The industry also has specific regulatory risks that potential investors should keep in mind. For one, because weed is illegal at the federal level, banks are reluctant to service the sector, making it hard or sometimes impossible for cannabis companies to get loans or even checking accounts. Subsequently, most U.S.-based weed companies are forced to operate entirely with cash, which is both cumbersome and dangerous, as businesses can become targets for robberies. Marijuana's federal classification also makes it difficult for anyone in the U.S. to conduct clinical trials necessary for the pharmaceutical R&D that helps develop new products and improve ones already on the market.
Until marijuana's federal classification flips, U.S. cannabis companies will deal with numerous roadblocks, putting investors at risk. And it could get worse; if one day, an administration comes into power that decides to increase restrictions on weed and jail cannabis operators, even in legal states, the pot stock market would be decimated. On the other hand, an administration that decides to legalize weed nationwide would, of course, be a boon to the market, especially if some states had previously put limits on the number, type, or size of cannabis facilities allowed.
“The real watershed moment for this industry will be activity or regulatory changes at the national level,” says Cruz. “Right now, all we’re really seeing is a lot of movement at the state level. I would keep a close eye on the national discussion and to what extent you’re seeing this become a very talked-about topic in Congress.”
Spread out your investments
To protect yourself from the young cannabis industry’s volatility, diversify across companies and sub-sectors. No matter how strong a stock looks today, resist the temptation to go too heavily into a single company. If you're not sure where to start, ETFs (exchange-traded funds) are a relatively low-effort way to diversify. Similar to a mutual fund, an ETF pools together money from a group of investors and spreads it across companies. The two largest ETFs that invest solely in cannabis stocks are Horizons Marijuana Life Sciences Index ETF and ETFMG Alternative Harvest.

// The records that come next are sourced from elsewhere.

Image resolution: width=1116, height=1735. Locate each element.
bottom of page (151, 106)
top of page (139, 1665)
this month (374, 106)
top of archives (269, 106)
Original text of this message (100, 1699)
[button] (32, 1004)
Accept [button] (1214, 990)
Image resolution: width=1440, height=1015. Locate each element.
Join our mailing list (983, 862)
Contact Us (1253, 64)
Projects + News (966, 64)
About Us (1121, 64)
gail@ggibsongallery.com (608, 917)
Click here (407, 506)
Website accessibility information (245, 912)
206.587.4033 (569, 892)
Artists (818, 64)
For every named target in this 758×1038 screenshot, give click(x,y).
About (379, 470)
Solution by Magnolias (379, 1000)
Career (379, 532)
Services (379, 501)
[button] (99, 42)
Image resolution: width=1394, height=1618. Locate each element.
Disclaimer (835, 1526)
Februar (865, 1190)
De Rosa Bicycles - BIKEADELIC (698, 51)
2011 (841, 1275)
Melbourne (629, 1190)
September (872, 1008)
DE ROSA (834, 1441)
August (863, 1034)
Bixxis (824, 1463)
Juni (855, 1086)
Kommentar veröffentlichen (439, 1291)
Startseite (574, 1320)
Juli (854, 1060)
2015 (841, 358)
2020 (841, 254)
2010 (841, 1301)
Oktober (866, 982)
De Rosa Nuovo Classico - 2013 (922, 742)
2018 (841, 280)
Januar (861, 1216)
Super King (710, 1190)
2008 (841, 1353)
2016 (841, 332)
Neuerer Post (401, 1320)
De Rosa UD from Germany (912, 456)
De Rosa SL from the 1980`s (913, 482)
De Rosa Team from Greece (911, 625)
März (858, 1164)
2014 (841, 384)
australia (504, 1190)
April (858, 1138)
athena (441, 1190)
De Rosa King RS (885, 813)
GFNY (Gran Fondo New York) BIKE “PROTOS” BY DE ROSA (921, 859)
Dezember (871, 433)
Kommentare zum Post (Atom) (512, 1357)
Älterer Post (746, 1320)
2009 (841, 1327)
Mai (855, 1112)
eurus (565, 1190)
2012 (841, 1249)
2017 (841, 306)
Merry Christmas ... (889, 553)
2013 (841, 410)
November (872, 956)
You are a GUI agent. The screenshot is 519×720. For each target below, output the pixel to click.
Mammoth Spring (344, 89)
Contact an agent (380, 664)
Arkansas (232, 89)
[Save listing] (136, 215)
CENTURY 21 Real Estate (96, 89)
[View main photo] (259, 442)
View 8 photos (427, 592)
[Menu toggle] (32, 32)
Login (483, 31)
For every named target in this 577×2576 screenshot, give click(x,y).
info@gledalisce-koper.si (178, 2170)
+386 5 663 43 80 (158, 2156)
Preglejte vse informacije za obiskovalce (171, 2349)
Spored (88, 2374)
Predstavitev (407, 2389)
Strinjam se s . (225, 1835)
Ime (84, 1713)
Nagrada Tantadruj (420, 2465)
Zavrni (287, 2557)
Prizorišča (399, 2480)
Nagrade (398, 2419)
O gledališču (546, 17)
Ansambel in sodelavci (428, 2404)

“An ETF is not a terrible way to go,” Borun says. “It’s going to be diversified enough that [you’re] not going to lose all the money on one dumb news item — you know, one company that has a drug in an FDA trial and it fails and it’s cut in half or worse in one day.” And while there are fees associated with maintaining ETFs, they're still good options if assembling and maintaining a full portfolio on your own seems like too much of a headache.
For young investors looking to get their feet wet in the stock market, cannabis can be a great opportunity, as long as you do your due diligence, comprehend the very real risks, and don’t overextend yourself financially. But if you feel more comfortable having someone else guide you through the process, there are investment advisors focused on the cannabis sector who can help steer you in the right direction (just make sure you do your research on them, as well). Once you have an advisor on-board, you'll be able to join the industry with ease.
“I’d never tell someone not to invest in pot stocks, especially a millennial,” Goldberg says. “It’s fun if you have a little skin in the game."